There is also a growing literature that indicates the "oxidative stress" as major source of signal pathway in the generation of muscle fatigue (). The superoxide anion (O2•–) is one of the major reactive oxygen species (ROS). In addition, O2•– reacts with nitrogen oxide (NO), with the production of peroxynitrite (ONOO–), a reactive nitrogen species (RNS). Muscle contraction requires a large amount of ATP. The majority of ATP is produced by mitochondrial oxidative phosphorylation (OXPHOS); during exercise, mitochondria utilize an amount of O2 which is up to 100-fold higher than the one used during resting. The high rate of O2 consumption in skeletal muscles determines also an electron dispersion from the electron transfer chain during OXPHOS, with secondary generation of O2•– (). ROS/RNS production in muscles causes oxidative stress that is dangerous for cellular DNA, proteins and lipids. ROS have been identified as endogenous mediators of muscle fatigue, highlighting the importance to develop antioxidants as therapeutic interventions for fatigue treatment ().
The nitric oxide (NO) pathway has also been implicated in the genesis of muscle fatigue in muscular dystrophies. NO synthesized from L-arginine catalyzed by NO synthase is a widespread biological mediator with many functions, including cell signaling and protection from reactive oxygen intermediate superoxide. Loss of normal NO production in dystrophic muscle is expected to have a broad, disruptive effect on muscle function (). Neuronal nitric oxide synthase (nNOS) is a key muscle enzyme in the production of NO, that is involved n the regulation of vasorelaxation and muscle blood supply. NOS is associated with dystrophin-associated protein complex at the sarcolemmal level, where it provides stability to the myofiber membrane during contraction. In the absence of dystrophin, as observed in dystrophinopathies, the concentration of NOS at the cell membrane and in the cytoplasm decreases, and the concentration of NOS mRNA is also reduced (). It has been hypothesized, both in mdx mice and boys with Duchenne muscular dystrophy (-), that the displacement and the secondary loss of nNOS and abnormalities in the levels of its expression in muscle significantly contribute to fatigue by inducing muscle ischemia during contraction. Interestingly, nNOSnull mice display a specific deficit in adapting to exercise and develop profound fatigue upon repeated muscle contraction (). nNOS levels were also reduced in other genetic forms of muscle disease, including those resulting from defects in extracellular matrix proteins laminin a2 and collagen VI. Mutations in dysferlin are also shown to be characterized by reduced levels of nNOS. Loss of the sarcoglycan–sarcospan complex in muscle, as observed in sarcoglicanopathies, causes a reduction in the levels of nNOS expression at the membrane, even in the presence of normal dystrophin expression ().
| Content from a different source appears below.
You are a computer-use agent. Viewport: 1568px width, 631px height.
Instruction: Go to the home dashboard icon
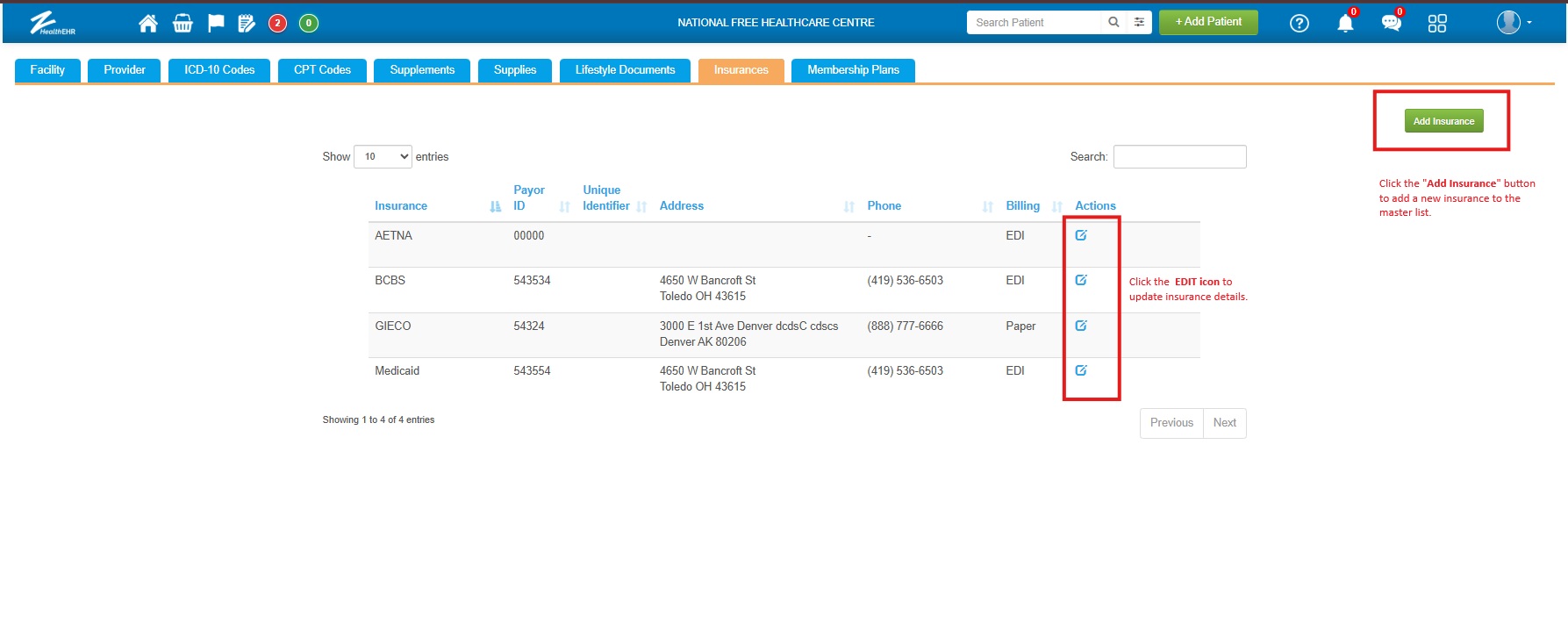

Effects of exercise training in muscular dystrophies

In healthy individuals physical exercise training is considered one of best intervention to improve muscle strength, endurance and cardiorespiratory function. Regular exercise can also prevent diseases such as diabetes mellitus, arteriosclerosis, some forms of cancer, bone fractures, overweight, and it may improve cognition and mood. Moreover, it can avoid the age-related loss of muscle, called sarcopenia. Physical fitness training is a planned and structured regimen of regular physical exercise. In particular, strength training is defined as a training performed primarily to improve muscle strength and endurance and it is typically carried out making repeated muscle contractions against resistance. Indeed, aerobic exercise training, or cardiorespiratory fitness training, is a training that consists of an activity or combination of activities that uses large muscle groups, that can be continuously maintained, and that is rhythmical and aerobic, for example walking, running, cycling, or swimming (Fig. 1).
Studies of exercise training in patients with different neuromuscular diseases seem to suggest a positive effect without susceptibility to muscle injury (). In fact, strength training, which is performed to improve muscle strength and muscle endurance, or aerobic exercise programs, which involve training at moderate levels of intensity for extended periods of time (for example, distance cycling) might maximize muscle and cardiorespiratory function and prevent additional disuse atrophy (). Previous studies demonstrated a beneficial effect of low- to moderate-intensity resistance and aerobic training in slowly progressive myopathies (). An improvement in aerobic capacity may prevent type 2 diabetes, cardiovascular disease, and other lifestyle diseases. Patients with neuromuscular disorders are known to have a higher risk of developing disorders associated with obesity and a sedentary lifestyle, such as metabolic syndrome, when compared with the general population. Therefore, the positive effect of a training program on aerobic capacity in these patients is of substantial importance for their long-term health and quality of life (). However, clinicians are still afraid about muscle overuse during exercise in people with muscle disease and have a cautious approach to training. Limitations in patient number, design, and, most importantly, lack of supervision have often precluded any firm conclusion from previous studies (). Importantly, as the pathophysiology of muscular dystrophies and myopathies differs, their reaction to training intervention might be different.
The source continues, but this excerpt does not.